Microstructure of polycrystalline CuInSe₂/Cd(Zn)S heterojunction solar cells

Polycrystalline CuInSe₂/Cd(Zn)S heterojunction solar cells deposited on Corning 7059 or soda-lime glass are characterized structurally and chemically by scanning electron microscopy and transmission electron microscopy in conjunction with energy-dispersive analysis of X-rays. Scanning electron micrographs reveal rough and uneven surfaces and cross-sectional morphologies of the Cd(Zn)S and CuInSe₂ layers. The crystallography and defect structure of the individual Cd(Zn)S, CuInSe₂ and molybdenum layers are examined by conventional and high resolution transmission electron microscopy. The crystal structures for Cd(Zn)S, CuInSe₂ and molybdenum are wurtzite, chalcopyrite and b.c.c. respectively.

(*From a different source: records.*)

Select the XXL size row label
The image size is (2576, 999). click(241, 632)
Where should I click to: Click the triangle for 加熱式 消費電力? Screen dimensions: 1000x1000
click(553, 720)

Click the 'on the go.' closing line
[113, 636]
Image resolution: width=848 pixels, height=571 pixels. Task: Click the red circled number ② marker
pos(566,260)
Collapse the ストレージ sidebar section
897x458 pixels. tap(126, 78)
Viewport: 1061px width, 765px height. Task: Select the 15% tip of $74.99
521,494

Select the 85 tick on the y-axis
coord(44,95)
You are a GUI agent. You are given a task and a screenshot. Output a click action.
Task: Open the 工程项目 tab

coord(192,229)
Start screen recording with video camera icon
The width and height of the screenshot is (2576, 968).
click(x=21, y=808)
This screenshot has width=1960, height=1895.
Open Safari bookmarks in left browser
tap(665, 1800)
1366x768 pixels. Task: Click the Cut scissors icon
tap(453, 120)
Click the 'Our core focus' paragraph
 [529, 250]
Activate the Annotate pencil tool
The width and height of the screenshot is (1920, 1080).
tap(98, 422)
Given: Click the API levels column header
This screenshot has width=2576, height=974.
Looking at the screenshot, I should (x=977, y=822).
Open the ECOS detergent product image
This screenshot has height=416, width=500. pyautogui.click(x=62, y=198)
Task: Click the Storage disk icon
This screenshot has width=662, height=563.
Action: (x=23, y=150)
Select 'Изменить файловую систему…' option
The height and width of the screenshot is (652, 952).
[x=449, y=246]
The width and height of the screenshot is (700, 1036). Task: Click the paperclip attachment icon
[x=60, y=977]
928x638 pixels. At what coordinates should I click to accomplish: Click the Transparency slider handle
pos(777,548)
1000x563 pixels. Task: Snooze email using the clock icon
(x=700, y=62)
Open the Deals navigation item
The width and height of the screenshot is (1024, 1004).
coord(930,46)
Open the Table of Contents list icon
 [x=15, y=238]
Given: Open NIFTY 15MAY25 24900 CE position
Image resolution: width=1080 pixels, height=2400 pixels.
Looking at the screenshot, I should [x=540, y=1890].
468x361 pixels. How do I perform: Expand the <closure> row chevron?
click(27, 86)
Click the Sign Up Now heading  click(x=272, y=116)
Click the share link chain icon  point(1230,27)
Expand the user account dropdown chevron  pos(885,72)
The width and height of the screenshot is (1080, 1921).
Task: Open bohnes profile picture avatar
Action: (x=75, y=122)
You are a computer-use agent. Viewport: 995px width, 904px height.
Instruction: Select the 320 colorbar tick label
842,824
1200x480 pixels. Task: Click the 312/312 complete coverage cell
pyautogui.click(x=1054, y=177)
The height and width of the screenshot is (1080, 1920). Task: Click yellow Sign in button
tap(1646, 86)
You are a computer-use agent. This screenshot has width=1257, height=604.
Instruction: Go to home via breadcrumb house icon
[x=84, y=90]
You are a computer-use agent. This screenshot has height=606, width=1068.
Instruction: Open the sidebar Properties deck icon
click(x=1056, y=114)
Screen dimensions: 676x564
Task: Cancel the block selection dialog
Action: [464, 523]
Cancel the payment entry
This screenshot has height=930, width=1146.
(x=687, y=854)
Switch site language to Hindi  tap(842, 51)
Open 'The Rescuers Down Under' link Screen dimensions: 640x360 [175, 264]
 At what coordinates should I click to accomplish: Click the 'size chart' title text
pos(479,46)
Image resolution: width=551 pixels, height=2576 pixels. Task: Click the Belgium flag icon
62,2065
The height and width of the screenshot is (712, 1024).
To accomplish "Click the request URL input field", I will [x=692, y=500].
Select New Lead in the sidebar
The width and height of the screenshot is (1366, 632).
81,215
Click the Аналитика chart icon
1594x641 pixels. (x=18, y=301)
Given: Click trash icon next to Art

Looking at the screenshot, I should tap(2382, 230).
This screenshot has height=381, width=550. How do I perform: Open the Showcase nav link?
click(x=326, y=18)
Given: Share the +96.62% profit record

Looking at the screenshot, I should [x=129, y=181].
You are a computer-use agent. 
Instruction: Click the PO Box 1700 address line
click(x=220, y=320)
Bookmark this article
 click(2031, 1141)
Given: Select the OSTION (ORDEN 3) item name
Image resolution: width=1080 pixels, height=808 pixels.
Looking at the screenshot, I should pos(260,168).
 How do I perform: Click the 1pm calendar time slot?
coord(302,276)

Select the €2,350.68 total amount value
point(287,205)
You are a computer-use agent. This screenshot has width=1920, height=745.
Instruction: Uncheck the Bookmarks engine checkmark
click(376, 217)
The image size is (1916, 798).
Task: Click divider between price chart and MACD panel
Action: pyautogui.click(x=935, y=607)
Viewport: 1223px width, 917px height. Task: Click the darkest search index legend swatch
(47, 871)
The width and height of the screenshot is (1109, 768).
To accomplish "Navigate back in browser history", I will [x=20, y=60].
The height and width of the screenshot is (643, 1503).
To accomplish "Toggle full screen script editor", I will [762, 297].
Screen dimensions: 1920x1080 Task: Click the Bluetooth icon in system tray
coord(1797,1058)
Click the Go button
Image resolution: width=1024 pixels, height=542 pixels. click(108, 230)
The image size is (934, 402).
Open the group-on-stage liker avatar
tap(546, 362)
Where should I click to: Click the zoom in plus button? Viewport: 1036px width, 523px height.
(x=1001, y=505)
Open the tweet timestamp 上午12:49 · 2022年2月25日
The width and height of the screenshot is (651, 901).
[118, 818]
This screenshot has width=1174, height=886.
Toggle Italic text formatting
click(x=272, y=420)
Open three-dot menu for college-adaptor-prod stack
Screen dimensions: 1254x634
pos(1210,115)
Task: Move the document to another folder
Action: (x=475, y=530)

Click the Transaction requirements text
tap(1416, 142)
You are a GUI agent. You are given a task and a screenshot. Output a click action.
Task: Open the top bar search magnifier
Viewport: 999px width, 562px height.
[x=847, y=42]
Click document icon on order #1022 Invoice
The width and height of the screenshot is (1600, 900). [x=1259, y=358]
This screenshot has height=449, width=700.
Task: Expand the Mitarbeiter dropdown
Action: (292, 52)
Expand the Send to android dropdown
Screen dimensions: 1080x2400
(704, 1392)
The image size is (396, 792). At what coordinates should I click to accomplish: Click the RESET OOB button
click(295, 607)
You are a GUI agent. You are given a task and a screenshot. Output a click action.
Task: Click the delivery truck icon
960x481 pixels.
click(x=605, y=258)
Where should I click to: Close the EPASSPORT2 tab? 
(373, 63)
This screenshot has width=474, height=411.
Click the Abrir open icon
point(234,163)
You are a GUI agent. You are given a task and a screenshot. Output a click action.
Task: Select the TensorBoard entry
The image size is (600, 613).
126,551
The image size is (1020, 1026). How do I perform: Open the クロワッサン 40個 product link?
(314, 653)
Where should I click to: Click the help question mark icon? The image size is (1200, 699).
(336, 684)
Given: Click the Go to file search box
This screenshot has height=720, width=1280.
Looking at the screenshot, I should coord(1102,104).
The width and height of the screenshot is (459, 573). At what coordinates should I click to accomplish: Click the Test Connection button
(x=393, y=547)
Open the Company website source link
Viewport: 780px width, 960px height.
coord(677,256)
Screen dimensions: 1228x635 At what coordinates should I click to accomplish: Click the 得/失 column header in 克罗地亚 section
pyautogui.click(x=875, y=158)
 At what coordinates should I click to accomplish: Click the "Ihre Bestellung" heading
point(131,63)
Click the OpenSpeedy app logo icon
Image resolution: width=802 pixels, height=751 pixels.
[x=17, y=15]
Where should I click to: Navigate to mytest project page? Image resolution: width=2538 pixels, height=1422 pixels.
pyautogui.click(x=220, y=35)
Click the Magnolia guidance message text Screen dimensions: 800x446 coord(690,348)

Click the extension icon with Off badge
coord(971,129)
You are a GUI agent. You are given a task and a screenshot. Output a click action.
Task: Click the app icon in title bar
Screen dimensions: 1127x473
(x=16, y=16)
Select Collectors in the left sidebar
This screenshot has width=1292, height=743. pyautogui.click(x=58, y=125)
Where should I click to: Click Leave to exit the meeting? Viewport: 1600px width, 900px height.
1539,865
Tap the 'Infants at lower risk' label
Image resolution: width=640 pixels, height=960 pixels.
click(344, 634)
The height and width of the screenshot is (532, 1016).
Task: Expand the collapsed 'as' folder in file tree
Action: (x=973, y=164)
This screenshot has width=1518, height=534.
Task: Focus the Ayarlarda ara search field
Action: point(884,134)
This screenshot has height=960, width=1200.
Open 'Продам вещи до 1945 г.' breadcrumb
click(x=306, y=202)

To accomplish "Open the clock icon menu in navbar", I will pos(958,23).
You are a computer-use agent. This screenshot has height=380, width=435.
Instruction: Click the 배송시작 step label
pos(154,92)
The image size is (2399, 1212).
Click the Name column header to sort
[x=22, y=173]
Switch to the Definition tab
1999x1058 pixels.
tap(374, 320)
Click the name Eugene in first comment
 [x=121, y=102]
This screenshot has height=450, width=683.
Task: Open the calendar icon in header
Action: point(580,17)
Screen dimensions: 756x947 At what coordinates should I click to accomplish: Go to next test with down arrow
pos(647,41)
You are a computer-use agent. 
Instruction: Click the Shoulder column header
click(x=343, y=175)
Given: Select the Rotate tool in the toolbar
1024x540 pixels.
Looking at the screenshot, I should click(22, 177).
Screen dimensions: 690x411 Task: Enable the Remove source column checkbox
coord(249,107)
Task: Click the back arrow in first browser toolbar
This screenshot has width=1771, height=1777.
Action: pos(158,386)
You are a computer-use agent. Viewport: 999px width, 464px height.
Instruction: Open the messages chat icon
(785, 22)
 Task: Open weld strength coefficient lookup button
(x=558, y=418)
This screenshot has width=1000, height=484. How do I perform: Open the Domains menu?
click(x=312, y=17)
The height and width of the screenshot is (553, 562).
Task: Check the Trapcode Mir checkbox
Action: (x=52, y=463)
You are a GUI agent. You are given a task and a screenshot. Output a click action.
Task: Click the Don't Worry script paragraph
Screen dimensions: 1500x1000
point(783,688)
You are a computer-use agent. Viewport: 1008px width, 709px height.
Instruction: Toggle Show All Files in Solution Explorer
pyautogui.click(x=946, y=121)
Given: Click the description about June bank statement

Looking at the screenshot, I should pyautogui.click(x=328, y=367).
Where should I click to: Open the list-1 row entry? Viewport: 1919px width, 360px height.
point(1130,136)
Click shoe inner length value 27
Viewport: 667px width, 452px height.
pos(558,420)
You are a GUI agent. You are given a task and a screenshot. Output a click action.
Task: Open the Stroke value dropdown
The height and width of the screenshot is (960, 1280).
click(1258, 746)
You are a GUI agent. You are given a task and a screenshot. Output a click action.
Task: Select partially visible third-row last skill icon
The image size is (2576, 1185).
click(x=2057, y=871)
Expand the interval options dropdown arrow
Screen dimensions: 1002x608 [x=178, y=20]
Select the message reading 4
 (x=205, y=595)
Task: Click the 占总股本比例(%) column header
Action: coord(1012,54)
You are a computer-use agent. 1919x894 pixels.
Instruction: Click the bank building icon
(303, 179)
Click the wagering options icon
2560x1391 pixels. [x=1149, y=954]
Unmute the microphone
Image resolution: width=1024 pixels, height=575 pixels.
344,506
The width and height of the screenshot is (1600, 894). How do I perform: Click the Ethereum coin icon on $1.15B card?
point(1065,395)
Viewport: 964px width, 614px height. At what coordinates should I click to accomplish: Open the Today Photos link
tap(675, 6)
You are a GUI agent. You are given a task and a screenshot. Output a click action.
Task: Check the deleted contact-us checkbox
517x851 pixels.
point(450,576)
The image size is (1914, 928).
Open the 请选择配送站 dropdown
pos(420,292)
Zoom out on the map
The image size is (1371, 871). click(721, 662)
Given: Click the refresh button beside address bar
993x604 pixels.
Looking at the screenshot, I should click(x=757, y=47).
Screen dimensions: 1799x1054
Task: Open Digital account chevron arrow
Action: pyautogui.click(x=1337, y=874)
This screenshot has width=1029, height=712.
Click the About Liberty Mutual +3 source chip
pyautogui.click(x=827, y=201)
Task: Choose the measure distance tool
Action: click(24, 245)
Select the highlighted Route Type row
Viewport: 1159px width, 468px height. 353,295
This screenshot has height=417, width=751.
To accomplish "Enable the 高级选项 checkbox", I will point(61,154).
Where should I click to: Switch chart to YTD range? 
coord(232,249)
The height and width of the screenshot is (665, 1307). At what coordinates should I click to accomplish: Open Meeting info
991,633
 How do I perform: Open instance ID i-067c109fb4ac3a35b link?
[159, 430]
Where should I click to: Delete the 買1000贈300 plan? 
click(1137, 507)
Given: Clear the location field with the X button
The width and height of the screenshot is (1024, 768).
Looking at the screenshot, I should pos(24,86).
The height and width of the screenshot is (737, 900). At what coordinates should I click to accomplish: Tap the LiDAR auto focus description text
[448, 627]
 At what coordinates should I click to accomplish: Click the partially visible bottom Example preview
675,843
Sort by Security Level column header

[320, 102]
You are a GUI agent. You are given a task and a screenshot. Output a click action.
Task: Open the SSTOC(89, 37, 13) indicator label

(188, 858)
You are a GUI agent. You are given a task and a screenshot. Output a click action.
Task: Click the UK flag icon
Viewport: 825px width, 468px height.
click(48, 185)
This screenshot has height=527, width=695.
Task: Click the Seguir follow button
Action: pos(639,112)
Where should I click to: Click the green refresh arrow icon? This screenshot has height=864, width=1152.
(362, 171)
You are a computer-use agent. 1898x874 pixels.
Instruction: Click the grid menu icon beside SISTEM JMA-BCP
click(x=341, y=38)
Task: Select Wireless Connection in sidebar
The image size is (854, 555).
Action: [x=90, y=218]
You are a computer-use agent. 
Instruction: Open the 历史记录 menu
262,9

The Cd(Zn)S layer exhibits stacking faults on hexagonal basal planes. Planar defects such as twins and stacking faults on {112}_chalcopyrite planes are identified in the CuInSe₂ layer. The most significant features obtained from these cross-sections are (i) the lateral non-uniformity of the Cd(Zn)S and CuInSe₂ layers, (ii) the intimate bonding between these two layers, and an epitaxial relationship between grains of Cd(Zn)S and CuInSe₂ at the interface ({0001}_Cd(Zn)S ∥ {112}_CuInSe2), and (iii) the presence of voids and fractures in the CuInSe₂ layer. A correlation between the formation of fractures and voids and the defect structure in CuInSe₂ layer, and the mechanical stresses induced by differential thermal contraction of the substrate/film assembly is discussed.